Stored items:
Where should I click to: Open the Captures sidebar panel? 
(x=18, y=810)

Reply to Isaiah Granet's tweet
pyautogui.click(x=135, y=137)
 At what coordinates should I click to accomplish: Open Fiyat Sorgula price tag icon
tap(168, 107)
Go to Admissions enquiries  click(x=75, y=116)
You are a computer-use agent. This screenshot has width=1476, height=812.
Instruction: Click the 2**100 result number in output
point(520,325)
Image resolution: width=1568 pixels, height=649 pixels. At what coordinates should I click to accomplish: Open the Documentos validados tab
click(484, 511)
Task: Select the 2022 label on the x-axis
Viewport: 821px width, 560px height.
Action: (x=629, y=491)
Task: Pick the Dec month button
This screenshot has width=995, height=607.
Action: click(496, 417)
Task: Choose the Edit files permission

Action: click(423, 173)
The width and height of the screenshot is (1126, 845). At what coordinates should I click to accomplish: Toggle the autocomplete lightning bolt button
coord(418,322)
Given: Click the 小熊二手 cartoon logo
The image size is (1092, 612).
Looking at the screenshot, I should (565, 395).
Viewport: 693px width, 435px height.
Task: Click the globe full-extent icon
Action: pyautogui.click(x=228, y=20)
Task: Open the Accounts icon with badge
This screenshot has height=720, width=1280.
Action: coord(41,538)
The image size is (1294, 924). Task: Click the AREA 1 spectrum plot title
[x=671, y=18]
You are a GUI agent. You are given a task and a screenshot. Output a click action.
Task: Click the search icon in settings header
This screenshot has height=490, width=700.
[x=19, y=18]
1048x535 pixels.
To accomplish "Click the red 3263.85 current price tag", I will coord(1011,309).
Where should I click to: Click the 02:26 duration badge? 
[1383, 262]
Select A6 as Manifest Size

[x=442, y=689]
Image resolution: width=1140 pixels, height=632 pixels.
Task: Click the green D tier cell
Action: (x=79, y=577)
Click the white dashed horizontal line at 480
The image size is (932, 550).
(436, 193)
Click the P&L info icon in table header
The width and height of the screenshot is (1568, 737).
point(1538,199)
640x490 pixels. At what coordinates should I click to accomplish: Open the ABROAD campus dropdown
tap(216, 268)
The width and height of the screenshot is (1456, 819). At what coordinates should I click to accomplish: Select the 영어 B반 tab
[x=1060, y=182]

# [Your objective]
Copy each line of the data that contains the word "agent".

# [Output]
You are a computer-use agent. This screenshot has width=1476, height=812.
You are a GUI agent. You are given a task and a screenshot. Output a click action.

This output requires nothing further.